Campus Shooting Highlights Legal Loophole

Law enforcement sources confirm that Northern Illinois University shooter Stephen Kazmierczak struggled with persistent mental illness that, at times, had the potential to make him a danger to himself, but he was, nevertheless, able to legally purchase the guns he used in his campus rampage.

After the shootings, NIU parents expressed outrage and disbelief over his access to guns, echoing grievances brought up by parents after last April's shootings at Virginia Tech.

"Why was this tormented young man able to carry out this massacre?" NIU parent Connie Catellani asked. "How could he legally obtain a weapon, designed to kill so many people in such a short time?"

Law enforcement officials told ABC News that Kazmierczak's parents placed him in a Chicago mental institution, for months of intensive treatment, when he was a teenager, and that he remained on medication as an adult.

════

* [USING THE INFORMATION]:
1. Decide whether each statement below agrees with the campus shooting article. Answer yes or no, and quote the words from the article that settle it.
(a) Kazmierczak bought the guns he used legally.
(b) His parents placed him in a mental institution in New York.
(c) He stopped taking medication as an adult.
2. Reproduce the campus shooting article word for word from "Law enforcement officials" up to and including "as an adult.".
3. Answer these questions from the campus shooting article.
(a) Which NIU parent does the article quote?
(b) At which school did the shootings last April take place?
(c) At what stage of life was Kazmierczak when his parents placed him in a mental institution?
Answer using only the campus shooting article, with no outside knowledge.

* [SOURCE DATA]:
════

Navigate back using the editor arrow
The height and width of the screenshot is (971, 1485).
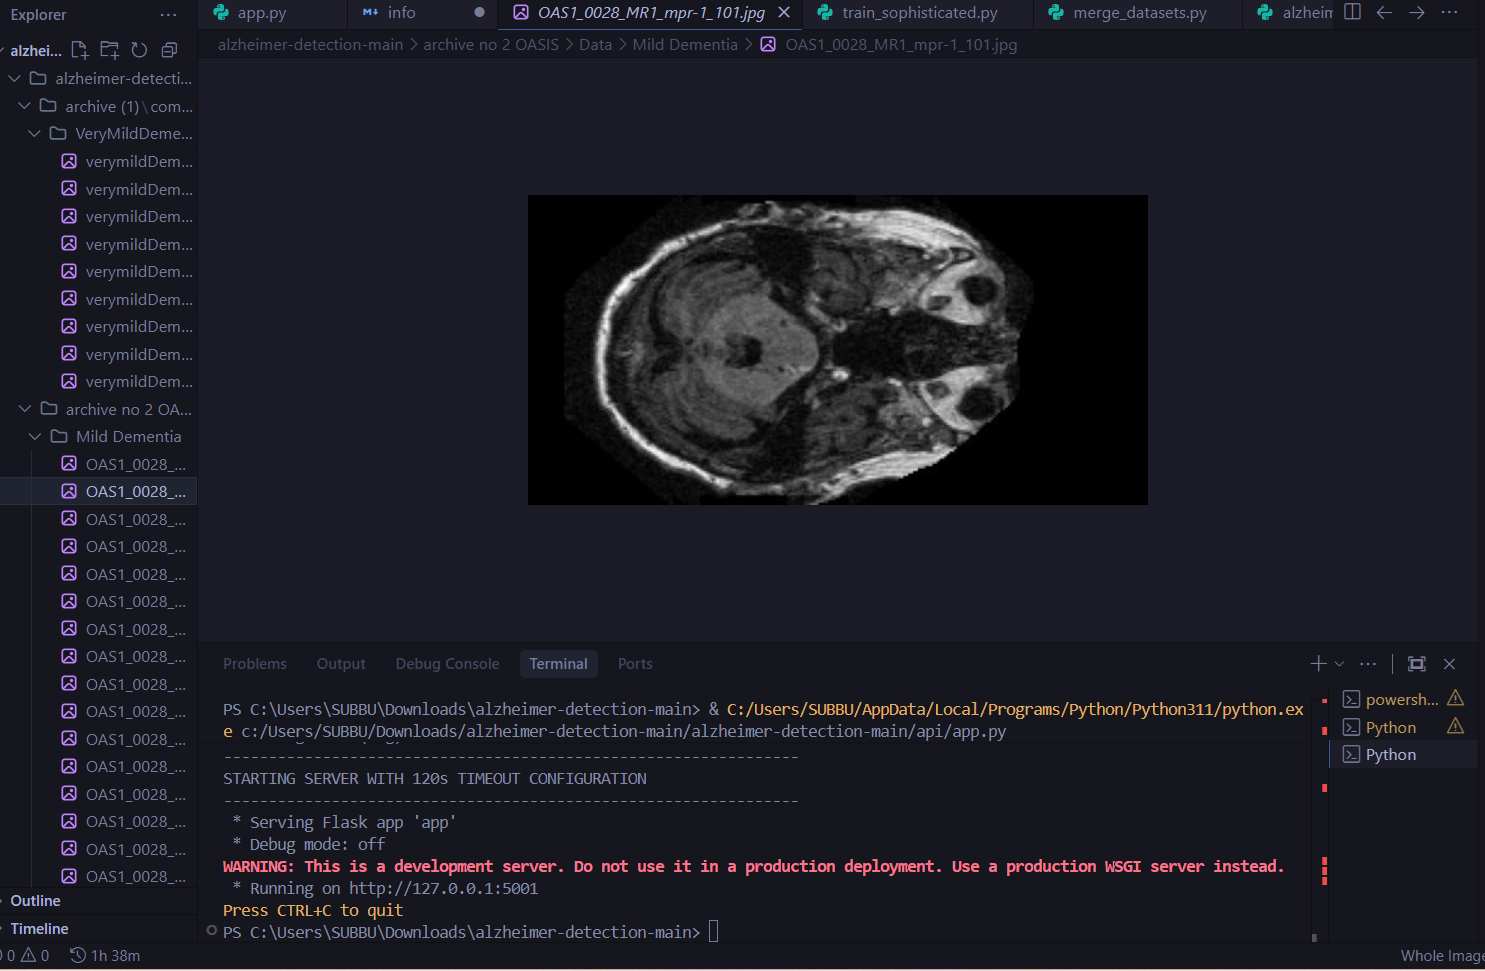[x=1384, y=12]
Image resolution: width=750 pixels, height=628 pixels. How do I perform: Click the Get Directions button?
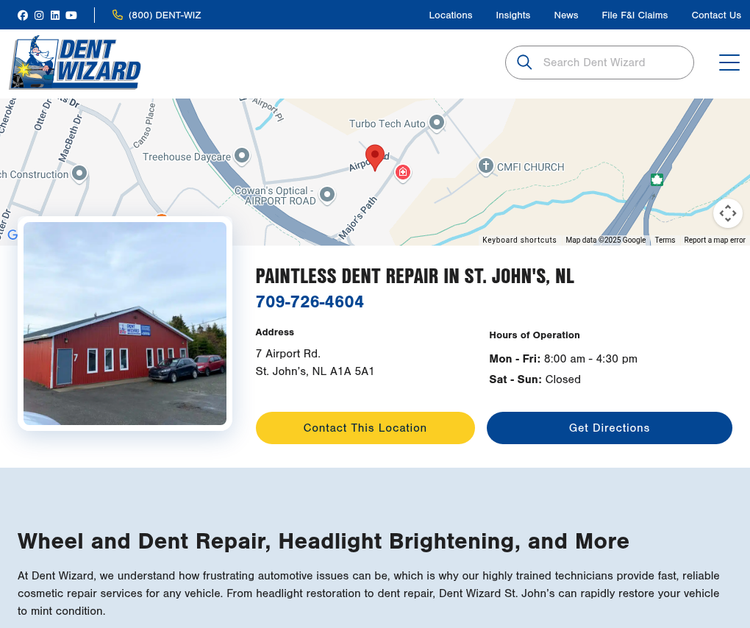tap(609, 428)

════

* [SOLUTION SET]:
1.
(a) Yes: "he was, nevertheless, able to legally purchase the guns he used in his campus rampage"
(b) No: "Kazmierczak's parents placed him in a Chicago mental institution"
(c) No: "he remained on medication as an adult"

2.
Law enforcement officials told ABC News that Kazmierczak's parents placed him in a Chicago mental institution, for months of intensive treatment, when he was a teenager, and that he remained on medication as an adult.

3.
(a) Connie Catellani
(b) Virginia Tech
(c) When he was a teenager